Git – Where should QA team do the testing in Gitflow branching model

branchinggitgitflowqatesting

We are a big team (10-12 developers and 4 qa) working on multiple projects with the same git repository. Its a spring boot based backend web service. We are looking for a good git branching and deploy strategy. we also have a qa team who ensures that our features are working as expected (bug free to a certain extent).

After reading few articles, I got a feeling that the Gitflow model would work well for us. Here comes my question.

Where should our QA team test our features ?

  1. should they test on feature branch, where they will raise bugs and developer will fix it and once it passes QA test we merge to develop. and QA will again do the integeration testing in develop branch.
  2. should we merge all the features (after unit tests and basic testing from developer) to develop branch and let the qa test from there. fixes and tests will all happen in develop as well.
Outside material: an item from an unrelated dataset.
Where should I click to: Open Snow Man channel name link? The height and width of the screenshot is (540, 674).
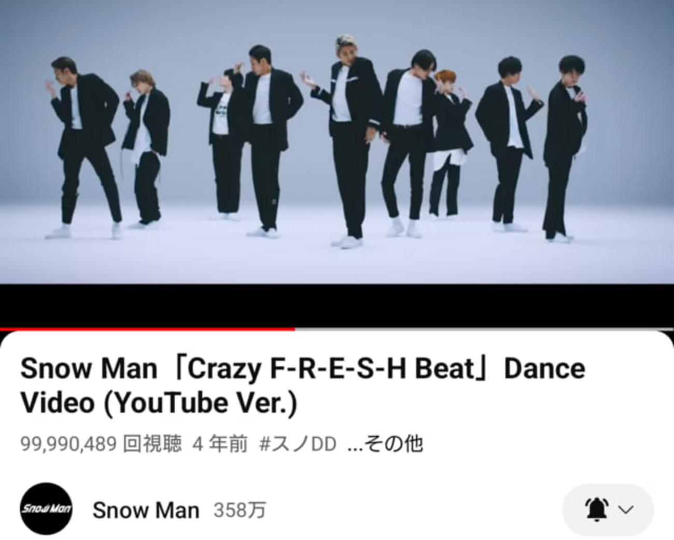[146, 510]
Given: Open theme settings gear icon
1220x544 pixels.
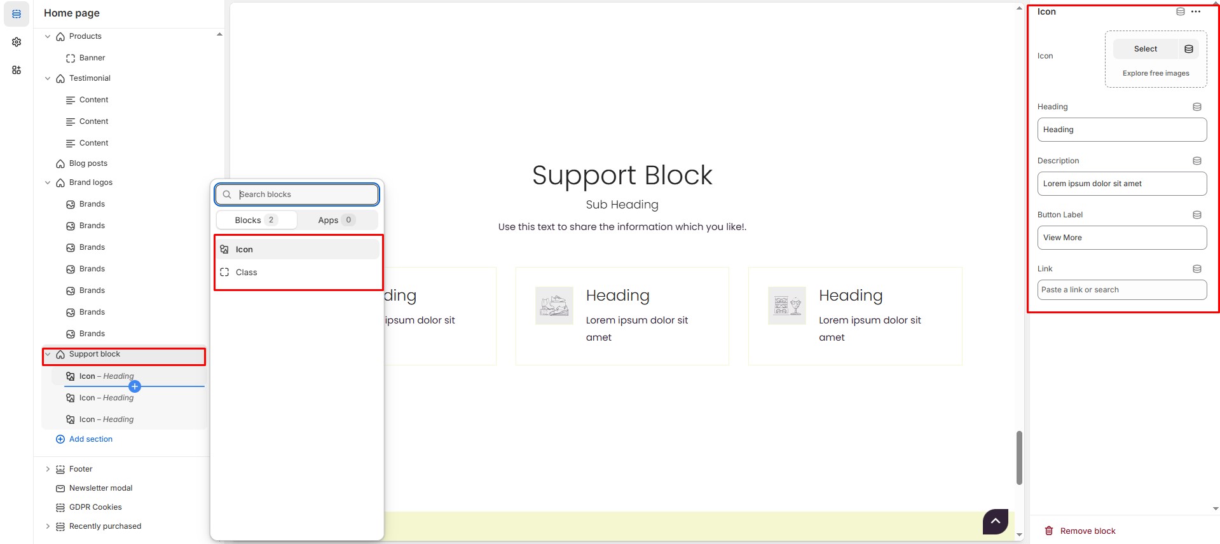Looking at the screenshot, I should point(17,42).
I am curious to hear what approach worked well for others.

Best Answer

QA should probably be testing twice.

The first testing should be around the specific changes and done on the feature branch. This lets QA test around the specific changes and see that the particular change is complete as specified and behaves as expected. It also gives them an early preview for the second round of testing, which is what actually matters for QA.

Coming from my background in various regulated environments, the second testing needs to be done on either a tag on the development branch that corresponds to a release, or the release branch, or perhaps the master branch. Prior to a release, QA should be testing the full and complete code that is going to be deployed prior to it being deployed and you should be able to assert that whatever was tested by QA is exactly identical to what gets deployed to production. My preference would be that after a code freeze, a tag is applied to the release branch and QA would test that. Changes would be done in a develop branch, spot checked, and then tested again in a new tag on the release branch. These tags on the release branch would correspond to release candidates. An approved release candidate would be merged into master and then identified as the released version.
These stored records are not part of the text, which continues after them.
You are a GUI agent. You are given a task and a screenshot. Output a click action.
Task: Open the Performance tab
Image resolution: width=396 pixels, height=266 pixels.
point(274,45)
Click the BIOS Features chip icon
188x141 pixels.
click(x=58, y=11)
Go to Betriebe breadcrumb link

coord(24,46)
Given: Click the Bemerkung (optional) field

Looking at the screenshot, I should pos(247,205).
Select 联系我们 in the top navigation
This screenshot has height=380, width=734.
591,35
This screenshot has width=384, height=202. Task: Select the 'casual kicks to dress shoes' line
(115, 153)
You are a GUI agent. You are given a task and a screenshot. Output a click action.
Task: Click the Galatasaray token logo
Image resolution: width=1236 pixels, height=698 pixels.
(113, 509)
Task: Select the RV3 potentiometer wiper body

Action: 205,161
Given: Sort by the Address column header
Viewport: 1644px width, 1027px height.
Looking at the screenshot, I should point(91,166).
I am making a few assumptions here. First, you have somewhat decent developer-based test coverage. Ideally, this would be automated unit and integration tests that developers run and do so before sending any code on any branch to QA. Developers may also want to do some exploratory testing around the UI to make sure that things look right before QA testing. Second, there is good coordination between development and QA to plan the changes being incorporated to ensure sufficient QA time based on features.